The Regional Land Use Assessment will identify prospective future land uses on Thornton farms. It will engage community members in discussions regarding the needs of cities, towns, nature, and industry to determine what optimal future uses might be. The Water Optimization Study will explore how a “continued irrigation” provision in Thornton’s decree could help farmers, conservation groups, and other interested parties restore (with non-Thornton water) irrigation on Prime Thornton farmlands that will otherwise be dried. Specifically, it will examine whether a conceptual water market vehicle (a water optimization market) could support better, more integrated land use and water management outcomes by enabling Prime Thornton farmlands to stay in irrigated agriculture. The combined efforts aspire to holistically support new development, retain irrigation on Prime Farmland, and protect native ecosystems.

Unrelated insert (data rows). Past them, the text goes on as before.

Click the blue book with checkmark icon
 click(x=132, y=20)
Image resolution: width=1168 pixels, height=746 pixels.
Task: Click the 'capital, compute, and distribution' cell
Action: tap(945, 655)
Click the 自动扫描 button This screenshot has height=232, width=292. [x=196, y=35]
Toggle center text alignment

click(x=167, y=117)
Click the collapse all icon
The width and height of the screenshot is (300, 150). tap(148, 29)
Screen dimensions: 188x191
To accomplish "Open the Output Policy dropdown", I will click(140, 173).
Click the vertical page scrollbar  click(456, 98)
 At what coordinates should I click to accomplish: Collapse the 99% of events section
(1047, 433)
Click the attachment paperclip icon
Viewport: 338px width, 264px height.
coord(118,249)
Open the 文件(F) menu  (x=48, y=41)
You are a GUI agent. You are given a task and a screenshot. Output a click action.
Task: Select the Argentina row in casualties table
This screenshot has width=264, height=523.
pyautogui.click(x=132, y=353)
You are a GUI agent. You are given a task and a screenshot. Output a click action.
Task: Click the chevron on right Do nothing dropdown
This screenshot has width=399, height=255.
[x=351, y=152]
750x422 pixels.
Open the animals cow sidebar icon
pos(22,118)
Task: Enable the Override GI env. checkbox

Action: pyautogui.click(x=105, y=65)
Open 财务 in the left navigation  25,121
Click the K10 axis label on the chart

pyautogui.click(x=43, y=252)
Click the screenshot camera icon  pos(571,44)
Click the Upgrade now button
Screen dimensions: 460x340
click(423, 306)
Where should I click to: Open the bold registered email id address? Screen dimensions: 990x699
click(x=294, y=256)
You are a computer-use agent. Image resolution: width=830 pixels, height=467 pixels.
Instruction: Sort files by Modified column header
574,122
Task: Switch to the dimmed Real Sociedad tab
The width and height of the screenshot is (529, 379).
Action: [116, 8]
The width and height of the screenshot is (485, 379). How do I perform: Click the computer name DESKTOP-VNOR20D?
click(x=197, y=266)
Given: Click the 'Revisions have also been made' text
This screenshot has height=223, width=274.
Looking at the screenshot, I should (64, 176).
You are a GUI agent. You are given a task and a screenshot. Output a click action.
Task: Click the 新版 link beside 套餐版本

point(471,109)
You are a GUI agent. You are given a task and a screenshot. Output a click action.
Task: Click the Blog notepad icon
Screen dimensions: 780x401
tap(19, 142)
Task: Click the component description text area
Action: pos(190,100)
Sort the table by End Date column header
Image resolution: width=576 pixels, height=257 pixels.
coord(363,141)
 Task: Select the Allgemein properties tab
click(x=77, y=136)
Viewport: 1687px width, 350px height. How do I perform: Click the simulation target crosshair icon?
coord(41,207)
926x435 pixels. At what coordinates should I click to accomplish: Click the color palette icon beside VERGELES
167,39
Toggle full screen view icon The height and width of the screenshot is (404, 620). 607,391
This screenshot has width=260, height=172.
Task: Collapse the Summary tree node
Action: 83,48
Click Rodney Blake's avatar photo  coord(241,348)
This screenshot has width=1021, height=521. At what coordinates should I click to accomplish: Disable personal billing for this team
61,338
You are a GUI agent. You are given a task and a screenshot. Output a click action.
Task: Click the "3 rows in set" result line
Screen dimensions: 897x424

A simple illustration of how a water optimization market transaction might work under Thornton’s decree is as follows: Farmer X owns both land and water rights on 1,000 acres under the Water Supply and Storage Company (WSSC) system (all Thornton farms are irrigated with WSSC water). One of Farmer X’s 160-acre fields, which is irrigated by two WSSC shares, is designated as “Not Prime” by the Natural Resources Conservation Service (NRCS). It has shallow, Class 5 soils with poor water retention characteristics. It produces low yields, has steep slopes, and contributes to nonpoint-source impairments in an adjacent tributary drainage corridor. In a water optimization transaction, the City of Thornton sells Farmer X a 160-acre farm it owns—a unit with Class 1 soils and demonstrable yields, and which is proximate to Farmer X’s operation. The fee-title sale transfers the land only. Thornton does not include the two WSSC shares it owns that have, up until now, irrigated this ground and which are mandated (by the decree) to be developed for municipal use. Concurrent with the sale, the City of Thornton works with Farmer X to “move” the two WSSC shares from his/her 160-acre field unit to the Thornton farm s/he has just purchased, employing the alternative irrigation provision to do so. Following the sale, Thornton develops the two WSSC shares it owns for municipal use and helps the farmer reclaim the ground s/he moved shares from. Through the transaction, Thornton and Farmer X have executed a multi-benefit, strategic land repurposing effort that has: (1) restored water to an exceptional piece of Prime Farmland that would otherwise be dried; (2) increased the financial value of that ground by restoring permanent water to it; (3) enabled higher annual yields by Farmer X; and (4) improved water quality by ceasing irrigation in an area that was contributing to nonpoint source impairments.

Efforts are scheduled to begin in late 2021. A steering committee composed of Larimer and Weld county stakeholders will guide Land Use Assessment and Water Optimization Study undertakings to provide the City of Thornton with a clearer idea of how it can balance fiduciary obligations to its residents through property dispossession with the needs of Larimer and Weld County communities, where the impacts of removing water will be experienced.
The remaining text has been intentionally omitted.